Passage given:
----------------
Code on Social Security, 2020

Today we deep dive into the Code on Social Security, 2020 to understand what the future holds for the  employers and employees.

Keeping it Simple

The Code on Social Security, 2020 (SS Code) repeals and replaces the following nine national labour laws:

  • The Employees’ Provident Fund and Miscellaneous Provisions Act, 1952
  • The Employees’ State Insurance Act, 1948
  • The Employees’ Compensation Act, 1923
  • The Maternity Benefits Act, 1961
  • The Employment Exchanges (Compulsory Notification of Vacancies) Act, 1959
  • The Cine Workers Welfare Fund Act, 1981
  • The Payment of Gratuity Act, 1972
  • The Unorganized Workers’ Social Security Act, 2008
  • The Building and Other Construction Workers’ Welfare Cess Act, 1996

The Objective

As per the International Labour Organization, almost 83 % of the Indian workforce is occupied in the informal/unorganized sector. Not just that, the remaining 17% also consists of 9.8% informal workers in the organised sectors which indicates the level of outsourcing. Moreover, these informal economy workers have little or no access to basic social security coverage.

For the first time  in the history of labour codes, every category of worker is clearly defined in the new code. It clearly sets clear definitions of gig workers, platform workers, home-based workers, self-employed workers etc. Thus, it emcompasses every kind of employment leaving minimal opportunity for ambiguity.  It is the first legislation to formally recognize the gig economy and extend social security coverage to them. 

With the new code, the government is moving away from the idea of job security and moving towards the idea of  social security. The new code seeks to extend social security to all the employees and workers both, in the organised and unorganised sector.

Changes in EPF Scheme

  • Just like the ESIC, a limitation on the period of enquiries has been set. The limit is set to 5 years for initiation and 2 years for concluding enquiries.
  • Earlier only the establishments which were included in the schedule came under the purview of EPF. This has been done away with. Now, all establishments that have 20 or more workers will have to register for EPF.
  • Aadhar based registration becomes essential.
  • Establishments that have a smaller number of employees than the prescribed threshold for coverage under the provisions of the EPF and the EESI, have the option to avail of voluntary coverage under the same and subsequently can opt out of such voluntary coverage not before 5 years and further with a condition that no dues are outstanding.
  • Systems have been defined to cover the category of the category of self-employed or any other category under the purview of the EPF scheme.

ESIC Reforms

  • Now gig workers and workers in the unorganised sector will also be able to link with ESIC as the system has now been designed to cover the category of self-employed or any other category under the purview of ESI Scheme.
  • Even plantation workers will now fall under the purview of ESIC.
  • If the employer and majority employees agree then voluntary registration has been allowed under the court.
  • The government deems fir, it can extend the ESI scheme to any hazards occupation as well even if a single employee is employed.
  • During the insolvency proceedings the amount due to ESIC by an employer, shall be treated as a charge on the assets of which shall be paid in priority. Priority will be given to payment of contributions over other debts.

Changes in Gratuity

  • Permanent employees would continue to be eligible for gratuity after the completion of 5 years as presently exists under the act.
  • However,  the fixed employees will have no such criteria such employees will be paid on the basis of the tenure of employment with one organisation and it will be calculated on a pro rata basis.
  • The threshold gratuity period for working journalists has been reduced from 5 years to 3 years.
----------------
Instructions:
1) What does the piece on the Code on Social Security say happened to the gratuity threshold period for working journalists?
2) Rewrite part of the piece on the Code on Social Security, starting at the words "For the first" and stopping after "coverage to them.", with "gig economy" changed to "platform economy".

Supplied data:
----------------
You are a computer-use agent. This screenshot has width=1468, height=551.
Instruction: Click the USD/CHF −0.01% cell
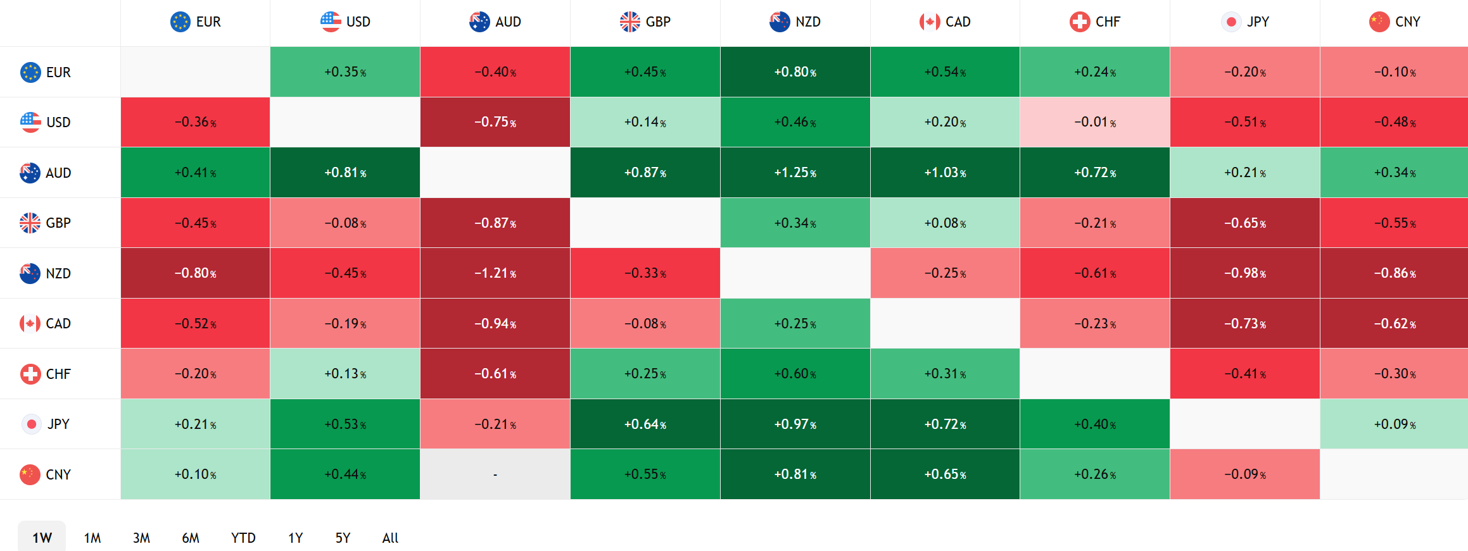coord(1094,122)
----------------
Outputs for the tasks:
1) It was reduced from 5 years to 3 years.

2)
For the first time  in the history of labour codes, every category of worker is clearly defined in the new code. It clearly sets clear definitions of gig workers, platform workers, home-based workers, self-employed workers etc. Thus, it emcompasses every kind of employment leaving minimal opportunity for ambiguity.  It is the first legislation to formally recognize the platform economy and extend social security coverage to them.